Extract to read →
━━━━━━━━━━━━━━━━━━━━━━━━━━━━━━

|De La Rosa, Francisco|
Submitted to: Revista Colombiana de Entomologia
Publication Type: Peer Reviewed Journal
Publication Acceptance Date: 8/14/2010
Publication Date: 12/17/2010
Citation: Lacey, L.A., Kroschel, J., Arthurs, S.P., De La Rosa, F. 2010. Control Microbiano de la Palomilla de la Papa, Phthorimaea operculella. Revista Colombiana de Entomologia. 36(2):181-189. Interpretive Summary: Potato tuberworm (PTW) is widely recognized as a potato pest of global importance. Larvae feed within potato leaves and stems, but most of the damage is due feeding in potato tubers. Because there is zero tolerance for insect parts in processed tubers, infestations of PTW, even relatively small ones, can result in substantial economic losses. For example, damage caused by PTW in the Pacific Northwest was especially high in 2004-2006, often requiring frequent application of broad spectrum insecticides. Reliance on chemical insecticides for insect control has resulted in a variety of safety and environmental problems. Researchers at the USDA-ARS Laboratory in Wapato, WA, The International Potato Center, in Lima Peru, and the University of Florida in Apopka, FL are cooperatively researching the literature on the control of PTW using insect-specific pathogens. The document they have compiled presents in-depth information that shows the utility of biopesticides for control of PTW in potato growing regions around the world with special reference to the Pacific Northwest of the United States. This information will provide researchers and potato producers with a comprehensive resource for planning integrated management strategies that employ insect-specific pathogens for control of PTW. Such strategies will result in better safety for applicators and the food supply and will minimize environmental contamination.

━━━━━━━━━━━━━━━━━━━━━━━━━━━━━━

Data section →
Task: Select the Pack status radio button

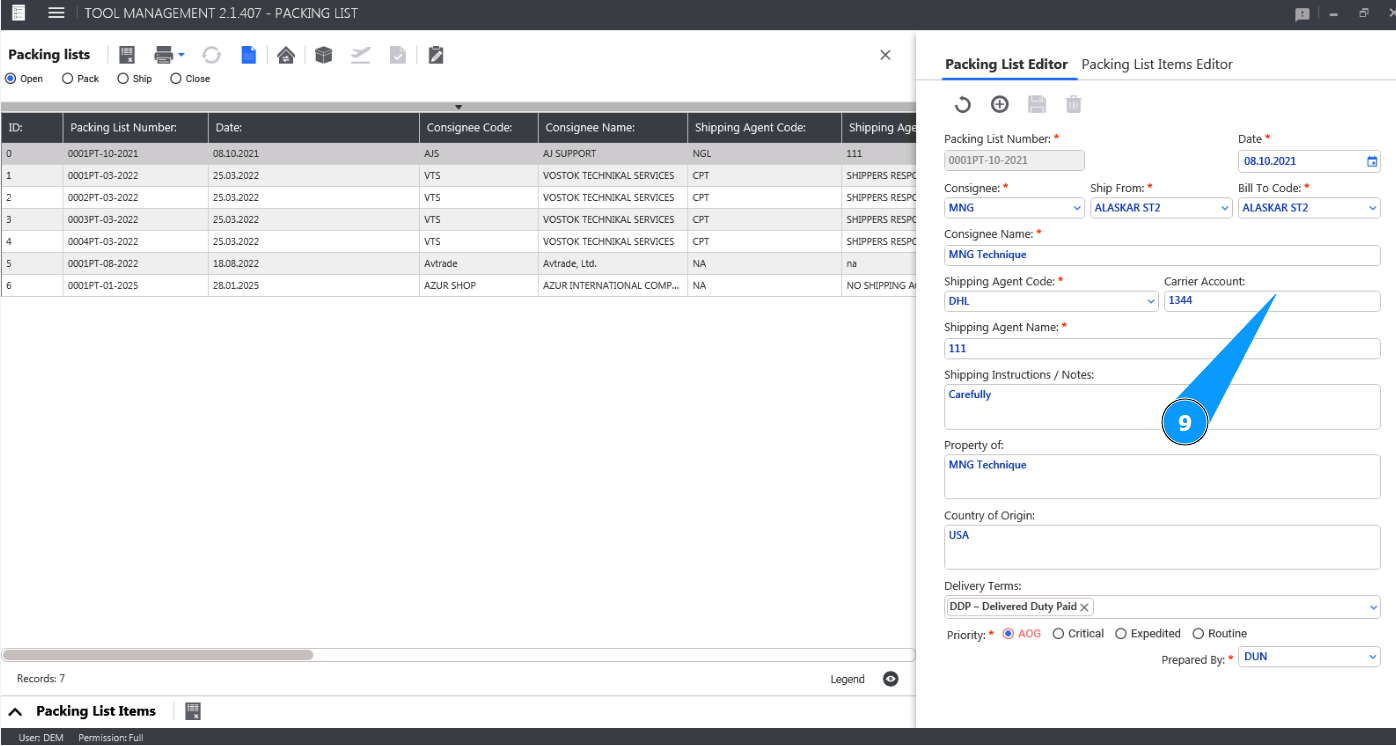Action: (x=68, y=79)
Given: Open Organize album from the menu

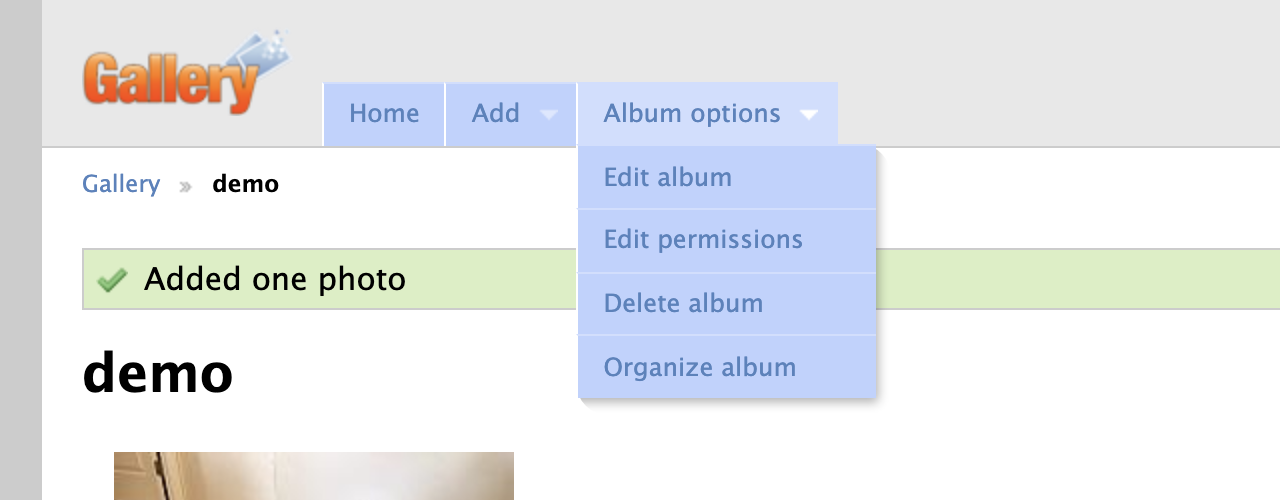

━━━━━━━━━━━━━━━━━━━━━━━━━━━━━━

What you need to do →
A. According to the potato tuberworm summary, in which years was the damage caused by the pest in the Pacific Northwest especially high?
B. Write the next part of the summary on microbial control of the potato tuberworm, picking up after its final sentence.

Per-task answers →
A. 2004-2006

B.
Technical Abstract: Naturally occurring insect specific pathogens and inundatively applied biopesticides can significantly contribute to control of the potato tuber moth (Phthorimaea operculella). The most researched and practically used for control of P. operculella are a granulovirus and the bacterium Bacillus thuringiensis Berliner (Bt). The P. operculella granulovirus (PoGV) has the potential to play a significant role in the integrated management of P. operculella in stored tubers and in field crops. Similarly, Bt has been successfully used against P. operculella infestations in both field crops and stored tubers. PoGV and Bt are safe to application personnel and the food supply and do not affect beneficial insects and other nontarget organisms. Other natural insecticides include a biofumigant fungus (Muscodor albus), botanicals, sex pheromones and physical measures for P. operculella control in stored tubers. The implementation of biopesticides will ultimately depend on an increased awareness of their attributes by growers and the public, which will be the main drivers for their use and commercialization.